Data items
+--

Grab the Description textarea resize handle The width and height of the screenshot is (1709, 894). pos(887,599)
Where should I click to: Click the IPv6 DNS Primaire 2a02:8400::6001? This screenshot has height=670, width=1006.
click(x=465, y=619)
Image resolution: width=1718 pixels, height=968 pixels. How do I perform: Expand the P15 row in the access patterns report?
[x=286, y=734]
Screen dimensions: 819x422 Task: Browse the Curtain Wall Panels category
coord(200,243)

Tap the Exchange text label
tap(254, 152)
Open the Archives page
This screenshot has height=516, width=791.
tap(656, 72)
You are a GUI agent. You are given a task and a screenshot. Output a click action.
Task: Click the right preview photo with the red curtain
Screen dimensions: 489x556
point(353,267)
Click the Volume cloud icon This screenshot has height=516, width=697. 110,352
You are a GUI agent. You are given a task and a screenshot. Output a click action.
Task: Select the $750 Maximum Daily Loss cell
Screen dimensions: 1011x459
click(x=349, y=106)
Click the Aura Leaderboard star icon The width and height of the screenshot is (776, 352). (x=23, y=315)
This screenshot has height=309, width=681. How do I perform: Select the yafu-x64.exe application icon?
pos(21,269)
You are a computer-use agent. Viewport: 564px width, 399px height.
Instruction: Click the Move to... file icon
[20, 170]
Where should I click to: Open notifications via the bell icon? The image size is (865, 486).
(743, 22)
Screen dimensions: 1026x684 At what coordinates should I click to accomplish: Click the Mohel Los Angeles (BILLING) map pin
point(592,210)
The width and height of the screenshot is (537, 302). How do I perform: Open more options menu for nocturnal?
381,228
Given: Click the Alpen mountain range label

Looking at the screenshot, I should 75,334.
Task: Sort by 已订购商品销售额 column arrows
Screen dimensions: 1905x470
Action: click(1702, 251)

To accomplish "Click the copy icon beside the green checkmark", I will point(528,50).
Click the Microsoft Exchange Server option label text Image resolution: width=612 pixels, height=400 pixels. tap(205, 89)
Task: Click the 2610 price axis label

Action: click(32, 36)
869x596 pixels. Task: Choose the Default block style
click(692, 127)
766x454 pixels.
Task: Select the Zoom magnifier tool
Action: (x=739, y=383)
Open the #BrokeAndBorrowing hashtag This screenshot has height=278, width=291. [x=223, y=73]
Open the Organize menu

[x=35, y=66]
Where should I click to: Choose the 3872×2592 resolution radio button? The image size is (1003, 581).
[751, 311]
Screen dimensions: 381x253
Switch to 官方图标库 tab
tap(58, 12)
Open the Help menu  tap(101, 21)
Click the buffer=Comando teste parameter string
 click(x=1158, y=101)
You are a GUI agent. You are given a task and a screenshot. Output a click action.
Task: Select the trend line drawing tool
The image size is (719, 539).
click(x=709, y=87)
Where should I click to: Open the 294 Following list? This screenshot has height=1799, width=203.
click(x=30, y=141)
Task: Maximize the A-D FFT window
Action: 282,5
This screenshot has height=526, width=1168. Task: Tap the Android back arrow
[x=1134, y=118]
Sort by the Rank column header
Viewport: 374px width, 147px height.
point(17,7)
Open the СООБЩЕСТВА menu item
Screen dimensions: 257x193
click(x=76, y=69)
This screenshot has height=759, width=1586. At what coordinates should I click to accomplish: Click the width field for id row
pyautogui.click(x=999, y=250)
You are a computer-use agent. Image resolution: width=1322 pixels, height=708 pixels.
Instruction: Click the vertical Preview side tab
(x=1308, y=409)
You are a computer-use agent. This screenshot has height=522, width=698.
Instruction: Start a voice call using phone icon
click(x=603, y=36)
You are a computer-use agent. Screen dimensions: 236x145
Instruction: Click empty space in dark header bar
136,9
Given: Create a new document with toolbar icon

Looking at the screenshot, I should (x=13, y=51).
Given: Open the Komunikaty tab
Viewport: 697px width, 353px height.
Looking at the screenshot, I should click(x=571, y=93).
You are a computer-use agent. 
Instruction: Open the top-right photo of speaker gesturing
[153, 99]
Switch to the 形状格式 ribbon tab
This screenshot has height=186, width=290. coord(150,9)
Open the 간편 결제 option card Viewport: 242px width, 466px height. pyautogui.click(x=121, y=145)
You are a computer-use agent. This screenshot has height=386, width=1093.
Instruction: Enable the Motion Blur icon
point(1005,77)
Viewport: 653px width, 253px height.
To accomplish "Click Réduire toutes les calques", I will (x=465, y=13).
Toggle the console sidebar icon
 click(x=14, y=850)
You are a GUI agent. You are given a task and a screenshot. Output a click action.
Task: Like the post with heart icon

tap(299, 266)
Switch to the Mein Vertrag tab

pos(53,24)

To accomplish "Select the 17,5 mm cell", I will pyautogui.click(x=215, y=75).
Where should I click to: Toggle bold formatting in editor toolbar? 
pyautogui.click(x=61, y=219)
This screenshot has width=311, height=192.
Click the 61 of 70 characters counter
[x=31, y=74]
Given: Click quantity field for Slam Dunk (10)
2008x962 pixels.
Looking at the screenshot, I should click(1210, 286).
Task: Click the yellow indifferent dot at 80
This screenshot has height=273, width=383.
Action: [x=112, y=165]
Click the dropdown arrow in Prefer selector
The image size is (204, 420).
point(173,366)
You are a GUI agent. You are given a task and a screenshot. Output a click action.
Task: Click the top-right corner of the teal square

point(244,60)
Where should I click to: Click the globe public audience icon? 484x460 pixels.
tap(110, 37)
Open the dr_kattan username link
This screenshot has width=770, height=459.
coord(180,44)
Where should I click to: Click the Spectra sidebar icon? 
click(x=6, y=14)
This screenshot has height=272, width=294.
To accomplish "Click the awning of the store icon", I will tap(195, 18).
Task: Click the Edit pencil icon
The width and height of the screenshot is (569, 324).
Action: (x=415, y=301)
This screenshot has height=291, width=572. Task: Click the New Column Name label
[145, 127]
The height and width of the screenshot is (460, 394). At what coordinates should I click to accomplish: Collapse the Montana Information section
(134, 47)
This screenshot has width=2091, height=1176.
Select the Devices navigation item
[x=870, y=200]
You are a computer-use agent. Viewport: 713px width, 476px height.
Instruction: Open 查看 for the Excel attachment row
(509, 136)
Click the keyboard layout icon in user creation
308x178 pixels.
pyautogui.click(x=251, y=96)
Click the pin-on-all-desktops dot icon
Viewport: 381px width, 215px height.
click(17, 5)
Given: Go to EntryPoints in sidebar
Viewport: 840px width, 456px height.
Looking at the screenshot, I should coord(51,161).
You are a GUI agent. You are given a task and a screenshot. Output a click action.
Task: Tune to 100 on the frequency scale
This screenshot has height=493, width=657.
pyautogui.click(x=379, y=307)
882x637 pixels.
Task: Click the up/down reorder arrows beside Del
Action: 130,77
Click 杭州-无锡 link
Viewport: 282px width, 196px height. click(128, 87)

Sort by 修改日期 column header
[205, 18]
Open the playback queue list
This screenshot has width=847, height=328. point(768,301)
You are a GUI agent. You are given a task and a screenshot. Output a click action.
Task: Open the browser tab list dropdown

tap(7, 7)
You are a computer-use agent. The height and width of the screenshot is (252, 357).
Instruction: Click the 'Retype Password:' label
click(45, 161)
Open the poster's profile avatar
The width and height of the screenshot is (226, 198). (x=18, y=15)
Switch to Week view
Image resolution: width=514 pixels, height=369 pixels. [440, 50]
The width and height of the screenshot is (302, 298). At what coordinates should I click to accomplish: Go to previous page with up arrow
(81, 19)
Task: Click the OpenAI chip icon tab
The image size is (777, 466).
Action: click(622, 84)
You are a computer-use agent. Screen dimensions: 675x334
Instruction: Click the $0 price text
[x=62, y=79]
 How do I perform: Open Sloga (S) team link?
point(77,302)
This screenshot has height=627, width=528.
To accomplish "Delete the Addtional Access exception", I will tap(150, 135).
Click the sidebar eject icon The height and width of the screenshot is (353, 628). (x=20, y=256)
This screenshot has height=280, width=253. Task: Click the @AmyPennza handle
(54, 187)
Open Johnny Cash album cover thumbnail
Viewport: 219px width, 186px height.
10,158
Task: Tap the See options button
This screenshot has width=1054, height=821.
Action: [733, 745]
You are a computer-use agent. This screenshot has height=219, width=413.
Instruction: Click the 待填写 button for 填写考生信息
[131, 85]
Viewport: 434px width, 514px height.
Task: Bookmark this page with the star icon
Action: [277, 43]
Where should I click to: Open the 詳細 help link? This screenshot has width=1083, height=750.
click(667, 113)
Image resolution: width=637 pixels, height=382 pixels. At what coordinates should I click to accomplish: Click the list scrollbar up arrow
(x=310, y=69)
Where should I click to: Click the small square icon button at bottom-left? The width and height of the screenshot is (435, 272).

+--

§ Task
Pull out every line of the records that includes the string "cell".

§ Solution for this exercise
Task: Select the $750 Maximum Daily Loss cell
To accomplish "Select the 17,5 mm cell", I will pyautogui.click(x=215, y=75).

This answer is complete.